Recht, Steuer & IT
9. Dezember 2019

Alte bAV startet neu durch

Die Branche freut sich über Zulauf in der alten bAV durch das BRSG. Neue Tarifverträge verbessern die Versorgung nicht nur für Geringverdiener, sondern auch für Entgeltumwandler durch ­verpflichtende Arbeitgeberzuschüsse. Deren Tücken sind vor allem technischer ­Natur.

Erster BRSG-Flächentarif verzichtet auf Sozialpartnermodell

Die Versicherung Signal Iduna hatte sich im Ausschreibungs­verfahren durchgesetzt. Die Branchenlösung schafft die ersten auf Grundlage des Betriebs­renten-Stärkungsgesetz neu verhandelten Flächentarifverträge überhaupt. Festgeschrieben ist darin eine Erhöhung des ­Arbeitgeberbeitrags von 150 auf 240 Euro pro Mitarbeiter im Jahr ­(Geringverdienerförderung nach Paragraf 100 EStG). Weiter zahlt der Arbeitgeber einen Zuschuss zur freiwilligen Entgeltumwandlung ­seiner Mitarbeiter in Höhe von 16 Prozent. Die Beschäftigten haben Anspruch auf Umwandlung tariflicher ­Entgeltbestandteile in Höhe von bis zu acht Prozent der Beitragsbemessungsgrenze.

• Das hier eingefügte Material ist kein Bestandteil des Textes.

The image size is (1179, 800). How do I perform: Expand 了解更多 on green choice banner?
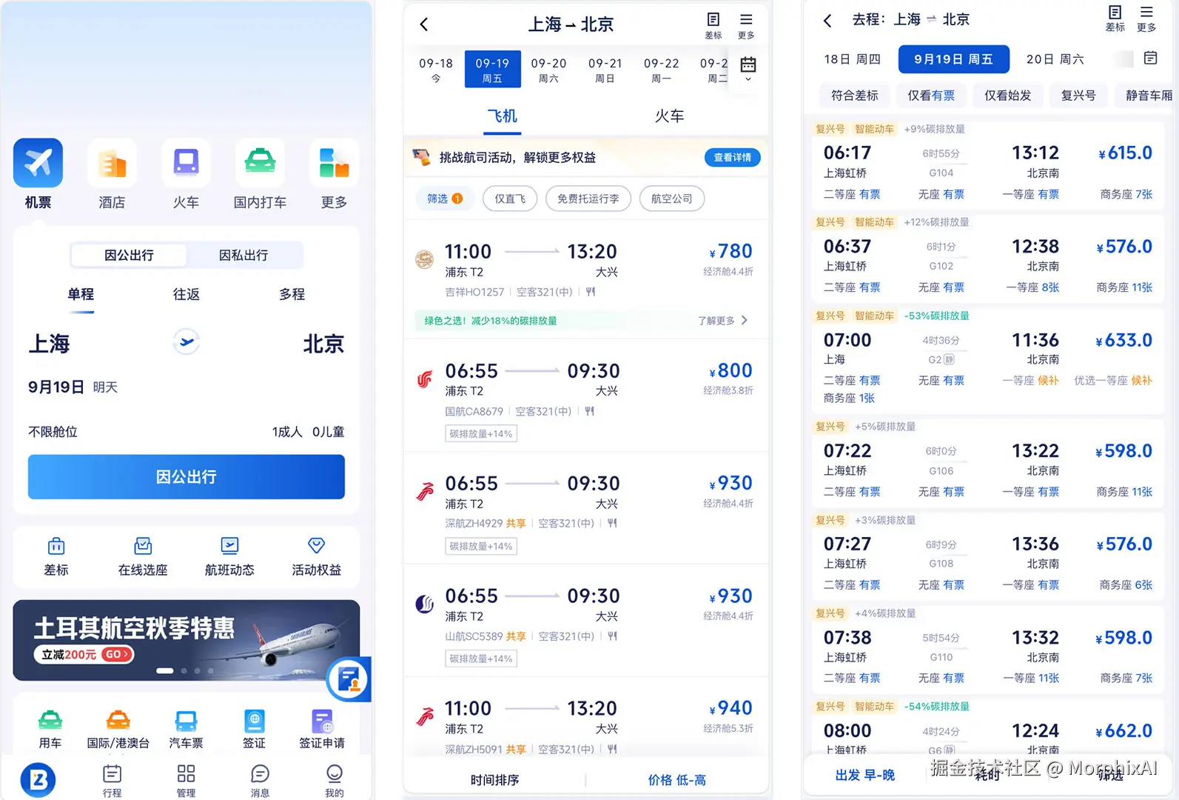723,321
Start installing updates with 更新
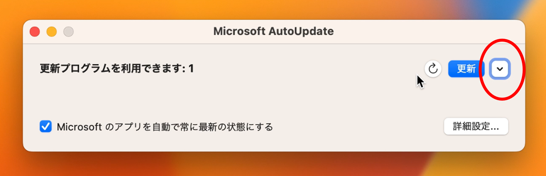 pos(466,69)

„Wichtig war uns, angesichts eines immer schwieriger werdenden ­Kapitalmarktes ein möglichst sicheres, einfaches und lukratives ­Produkt zur Verfügung zu stellen – gemeinsam mit einem verläss­lichen Versicherungspartner“, erklärt Fritz Engelhardt, Vorsitzender der Dehoga-Tarifkommission. „Nach langen Verhandlungen wird den Beschäftigten im Gastgewerbe wieder eine bAV ermöglicht“, so der NGG-Vorsitzende Guido Zeitler. Die Anschlusslösung hatte lange auf sich warten lassen. Zur Erinnerung: Die frühere „Hogarente“ war von der HDI Pensionskasse organisiert worden, die sich zum 1. Januar 2016 aus dem Neugeschäft zurückgezogen hatte. Für eine Übergangszeit von zwei Jahren konnten Arbeitnehmer aus tarifgebundenen ­Firmen noch bis Ende 2017 Mitglied der Pensionskasse werden und die Hogarente abschließen – danach nicht mehr. Der Bestand wird bis heute unverändert vom HDI verwaltet.

Konsequenzen aus der Misere der eigenen Pensionskasse hat der Deutsche Caritasverband für seine Mitarbeiter gezogen. Alle neuen arbeitgeberfinanzierten Betriebsrenten-Verträge von Mitarbeitern der Caritas-Rechtsträger, die nicht Beteiligte einer kirchlichen oder öffentlich-rechtlichen Zusatzversorgungskasse sind, erfolgen rückwirkend zum 1. Januar 2019 bundesweit über die R+V Lebensversicherung – mit einer Direktversicherung, bei der allerdings klassische Garantien gegeben werden. R+V setzte sich in der Ausschreibung durch, nachdem die Pensionskasse der Caritas im Mai 2018 das Neugeschäft ­einstellen musste. Daher sind ältere Verträge nun auch nicht bei der R+V eingeschlossen, sondern werden weiter von der Caritas ­Pensionskasse verwaltet.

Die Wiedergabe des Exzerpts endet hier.